Problem: Type every record exactly as it appears.

Records for the exercise:
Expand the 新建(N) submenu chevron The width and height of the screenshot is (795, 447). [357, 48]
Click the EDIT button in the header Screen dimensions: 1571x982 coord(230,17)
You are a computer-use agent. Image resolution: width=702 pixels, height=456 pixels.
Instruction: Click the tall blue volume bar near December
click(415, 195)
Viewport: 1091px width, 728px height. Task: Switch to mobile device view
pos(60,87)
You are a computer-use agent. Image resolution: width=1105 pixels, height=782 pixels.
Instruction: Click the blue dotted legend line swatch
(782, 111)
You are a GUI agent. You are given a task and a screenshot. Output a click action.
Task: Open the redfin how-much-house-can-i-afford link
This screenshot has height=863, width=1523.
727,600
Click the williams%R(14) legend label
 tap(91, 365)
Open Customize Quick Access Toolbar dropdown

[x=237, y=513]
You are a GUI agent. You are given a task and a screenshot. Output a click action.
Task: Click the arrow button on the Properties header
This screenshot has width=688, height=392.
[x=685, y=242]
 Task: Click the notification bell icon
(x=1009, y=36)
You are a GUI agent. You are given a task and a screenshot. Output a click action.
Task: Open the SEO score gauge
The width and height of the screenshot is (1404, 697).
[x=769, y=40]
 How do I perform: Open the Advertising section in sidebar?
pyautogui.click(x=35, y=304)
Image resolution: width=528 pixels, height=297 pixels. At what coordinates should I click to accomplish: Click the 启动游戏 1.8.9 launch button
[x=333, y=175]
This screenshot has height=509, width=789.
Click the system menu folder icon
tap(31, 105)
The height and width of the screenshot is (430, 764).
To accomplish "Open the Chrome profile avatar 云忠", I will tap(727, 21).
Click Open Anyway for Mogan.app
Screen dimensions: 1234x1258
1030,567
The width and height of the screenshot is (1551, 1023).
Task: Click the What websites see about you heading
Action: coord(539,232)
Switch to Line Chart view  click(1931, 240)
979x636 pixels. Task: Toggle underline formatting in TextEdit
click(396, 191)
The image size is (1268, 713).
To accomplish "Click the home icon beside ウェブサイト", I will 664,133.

Task answer:
Expand the 新建(N) submenu chevron The width and height of the screenshot is (795, 447). [357, 48]
Click the EDIT button in the header Screen dimensions: 1571x982 coord(230,17)
You are a computer-use agent. Image resolution: width=702 pixels, height=456 pixels.
Instruction: Click the tall blue volume bar near December
click(415, 195)
Viewport: 1091px width, 728px height. Task: Switch to mobile device view
pos(60,87)
You are a computer-use agent. Image resolution: width=1105 pixels, height=782 pixels.
Instruction: Click the blue dotted legend line swatch
(782, 111)
You are a GUI agent. You are given a task and a screenshot. Output a click action.
Task: Open the redfin how-much-house-can-i-afford link
This screenshot has height=863, width=1523.
727,600
Click the williams%R(14) legend label
 tap(91, 365)
Open Customize Quick Access Toolbar dropdown

[x=237, y=513]
You are a GUI agent. You are given a task and a screenshot. Output a click action.
Task: Click the arrow button on the Properties header
This screenshot has width=688, height=392.
[x=685, y=242]
 Task: Click the notification bell icon
(x=1009, y=36)
You are a GUI agent. You are given a task and a screenshot. Output a click action.
Task: Open the SEO score gauge
The width and height of the screenshot is (1404, 697).
[x=769, y=40]
 How do I perform: Open the Advertising section in sidebar?
pyautogui.click(x=35, y=304)
Image resolution: width=528 pixels, height=297 pixels. At what coordinates should I click to accomplish: Click the 启动游戏 1.8.9 launch button
[x=333, y=175]
This screenshot has height=509, width=789.
Click the system menu folder icon
tap(31, 105)
The height and width of the screenshot is (430, 764).
To accomplish "Open the Chrome profile avatar 云忠", I will tap(727, 21).
Click Open Anyway for Mogan.app
Screen dimensions: 1234x1258
1030,567
The width and height of the screenshot is (1551, 1023).
Task: Click the What websites see about you heading
Action: coord(539,232)
Switch to Line Chart view  click(1931, 240)
979x636 pixels. Task: Toggle underline formatting in TextEdit
click(396, 191)
The image size is (1268, 713).
To accomplish "Click the home icon beside ウェブサイト", I will 664,133.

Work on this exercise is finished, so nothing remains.